Several papers report increased levels of pro-inflammatory cytokines such as tumour necrosis factor (TNF)-alpha, IL-1beta and IL-6, and decreased levels of neurotrophins such as brain-derived neurotrophic factor (BDNF) in patients with sporadic PD, with the possibility that the ability of mushroom polysaccharides to promote a shift in immune response away from a pro-inflammatory Th2 cytokine profile to a Th1 dominant state may be of benefit to patients with early stage PD1.

The tyrosinase inhibiting activity of mushrooms like Ganoderma lucidum and Flammulina velutipes may also play a role in controlling the development of PD. Tyrosinase catalyses the oxidation of tyrosine and dopamine, producing dopaquinone, which besides being the common precursor of the different forms of melanin, is a dopaminergic neuron-specific cytotoxic molecule2,3. Dopaquinone can also covalently modify and inactivate tyrosine hydroxylase, the rate limiting enzyme in catecholamine biosynthesis, leading to further reductions in levels of dopamine4.
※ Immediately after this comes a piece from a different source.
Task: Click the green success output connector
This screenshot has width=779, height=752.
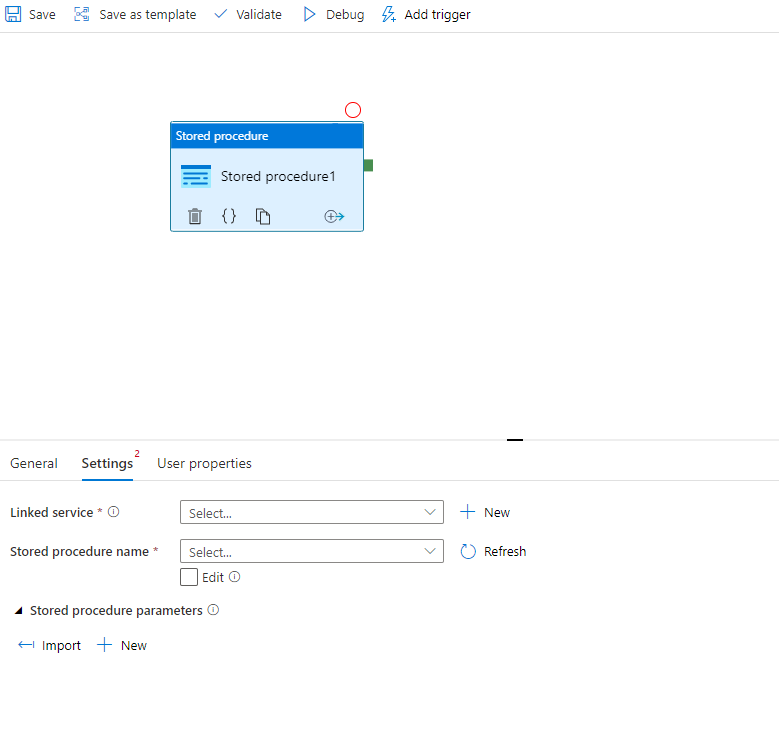Action: point(368,165)
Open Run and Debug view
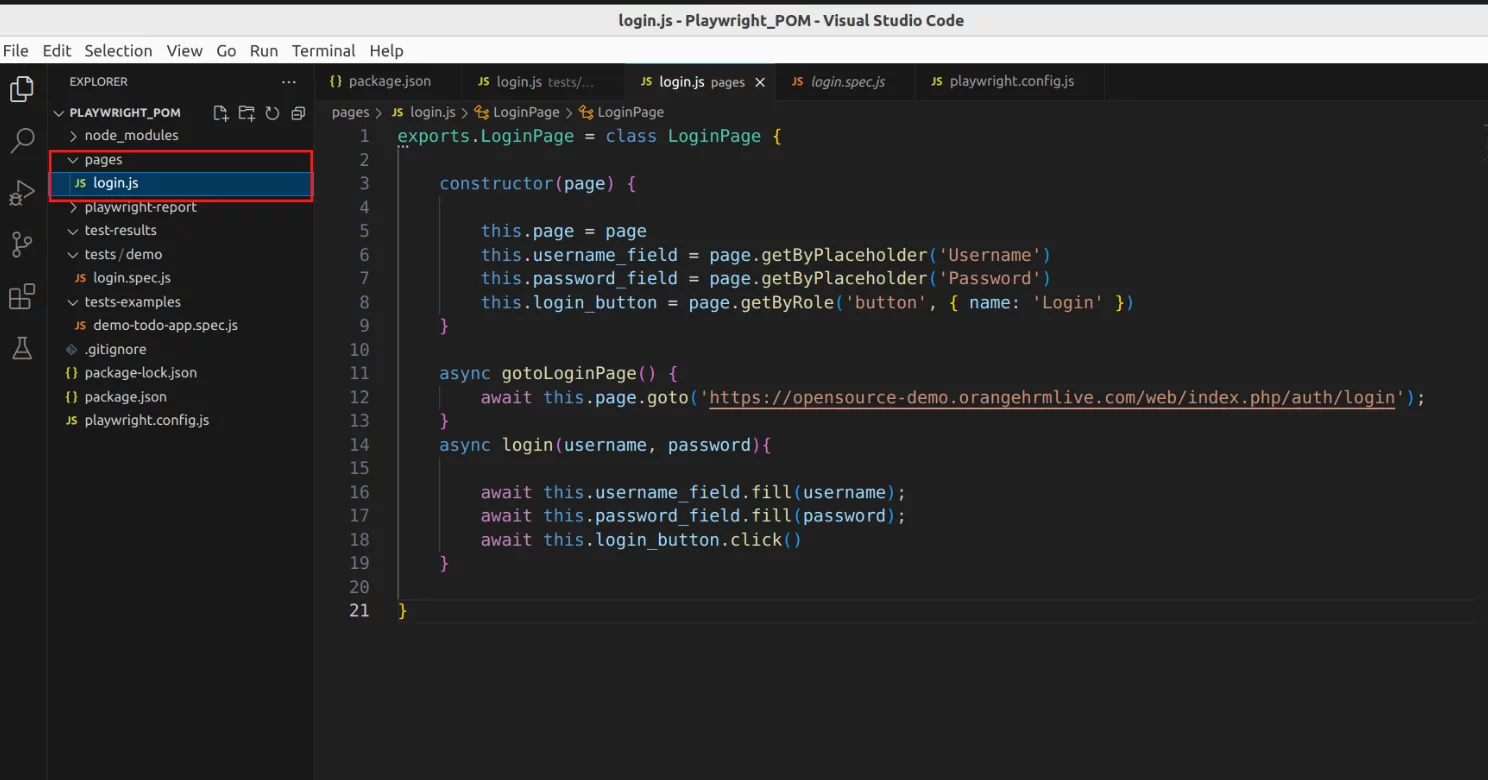The height and width of the screenshot is (780, 1488). (x=22, y=193)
In addition tyrosinase contributes to the formation of neuromelanin, which identifies neurons susceptible to Parkinson’s disease in cell culture systems and has been implicated in the development of the disease5.
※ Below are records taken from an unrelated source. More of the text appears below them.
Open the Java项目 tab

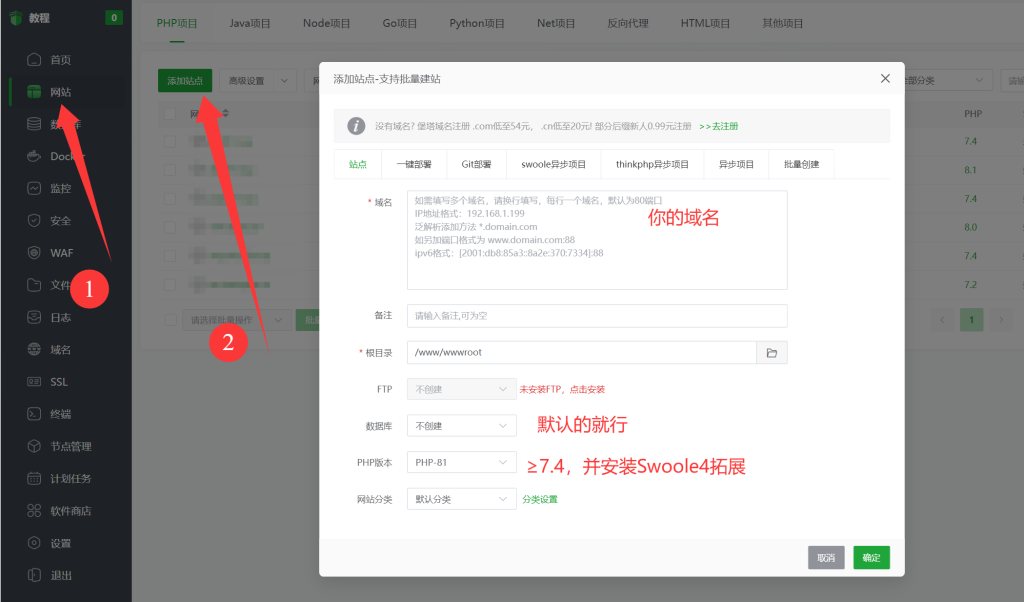click(249, 24)
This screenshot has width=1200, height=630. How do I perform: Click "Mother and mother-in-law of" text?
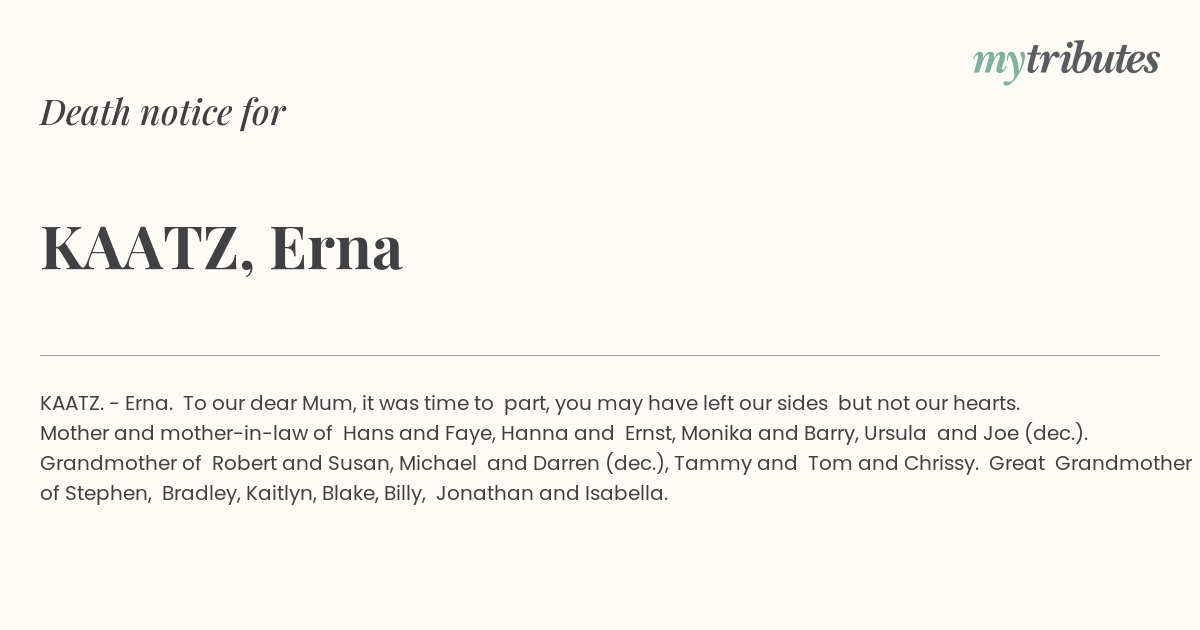click(186, 433)
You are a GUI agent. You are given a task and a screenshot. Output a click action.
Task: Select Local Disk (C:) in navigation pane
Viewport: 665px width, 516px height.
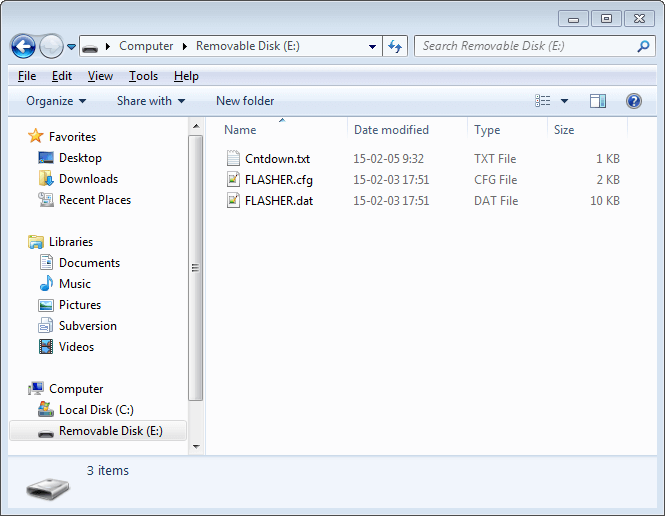(96, 410)
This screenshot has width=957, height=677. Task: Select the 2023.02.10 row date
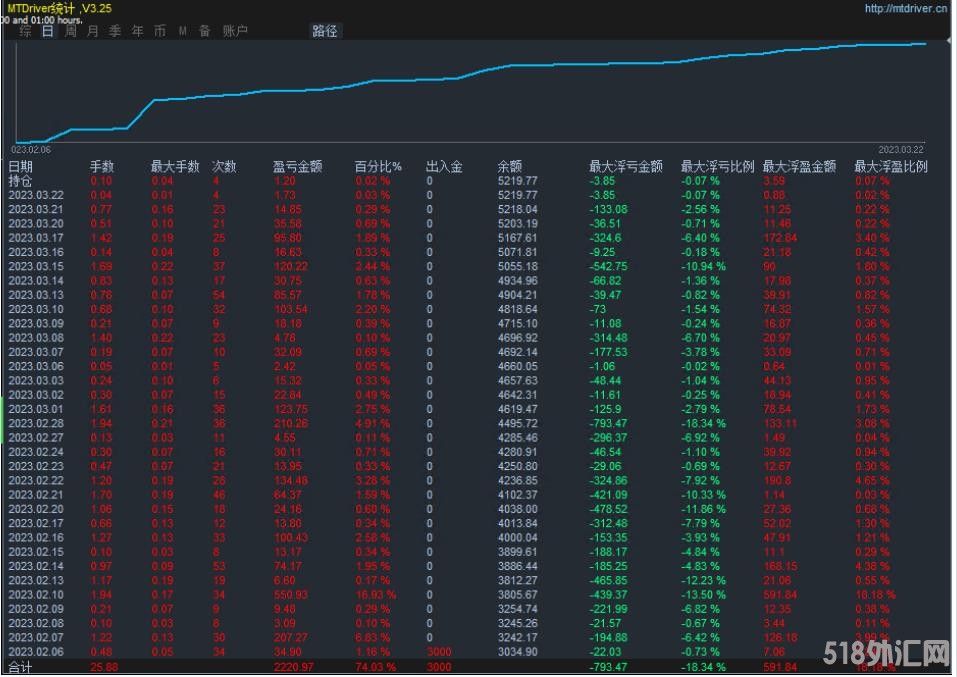click(x=35, y=595)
Culinary mushrooms such as F. velutipes are often preferred for long term supplementation in chronic conditions like PD.

1. Inflammatory process in Parkinson’s disease: role for cytokines. Nagatsu T, Sawada M. Curr Pharm Des. 2005;11(8):999–1016.
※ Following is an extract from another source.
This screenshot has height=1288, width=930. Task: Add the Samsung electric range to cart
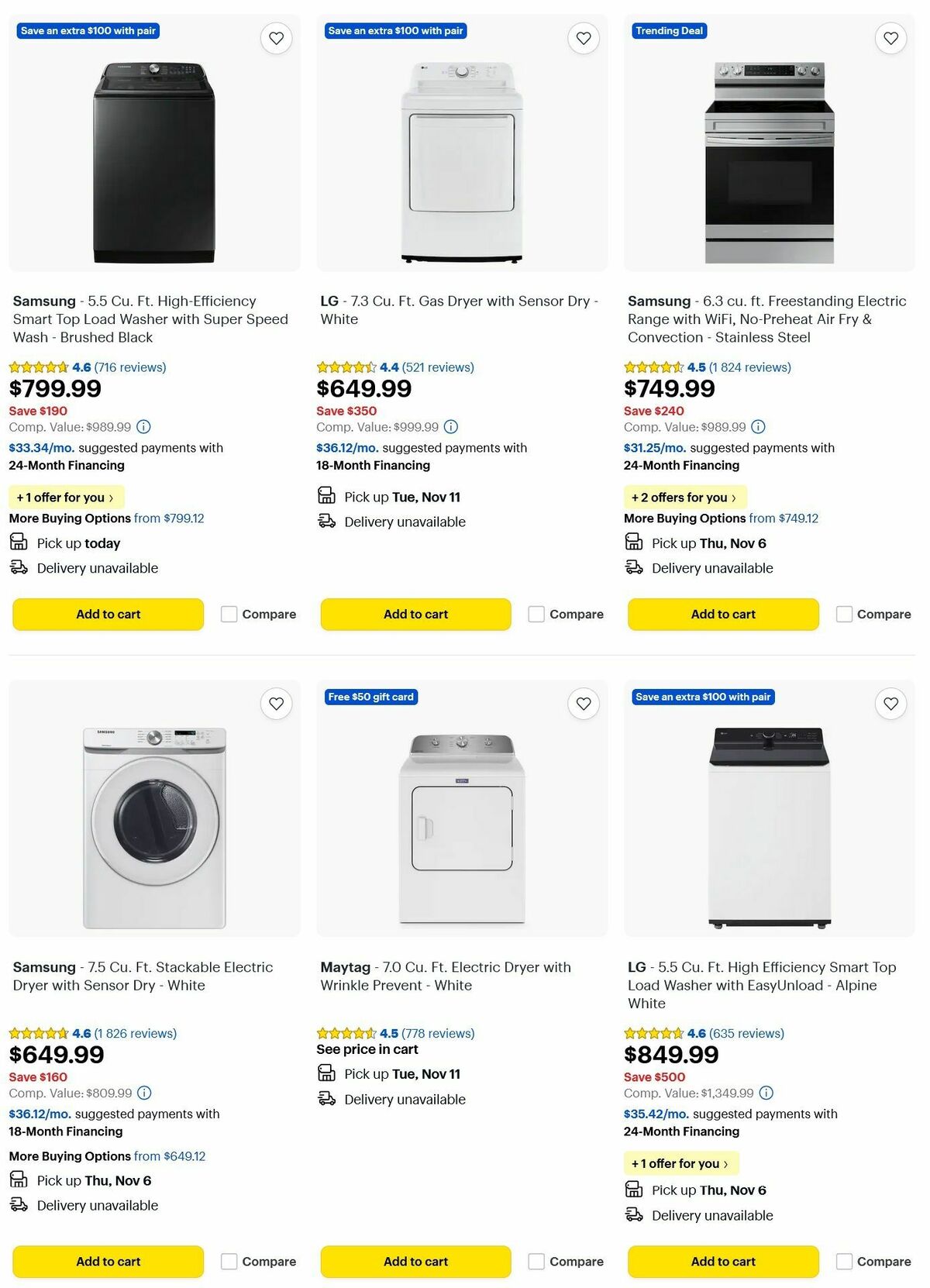[722, 614]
2. Dopamine- or L-DOPA-induced neurotoxicity: the role of dopamine quinone formation and tyrosinase in a model of Parkinson’s disease. Asanuma M, Miyazaki I, Ogawa N. Neurotox Res. 2003;5(3):165–176.
3. Parkin protects against tyrosinase-mediated dopamine neurotoxicity by suppressing stress-activated protein kinase pathways. Hasegawa T, Treis A, Patenge N, Fiesel FC, Springer W, Kahle PJ. J Neurochem. 2008;105(5):1700–1715.
4. Dopamine, in the presence of tyrosinase, covalently modifies and inactivates tyrosine hydroxylase. Xu Y, Stokes AH, Roskoski R Jr, Vrana KE. J Neurosci Res. 1998;54(5):691–697.
5. Tyrosinase exacerbates dopamine toxicity but is not genetically associated with Parkinson’s disease. Greggio E, Bergantino E, Carter D, Ahmad R, Costin GE, Hearing VJ, Clarimon J, Singleton A, Eerola J, Hellström O, Tienari PJ, Miller DW, Beilina A, Bubacco L, Cookson MR. J Neurochem. 2005;93(1):246–256.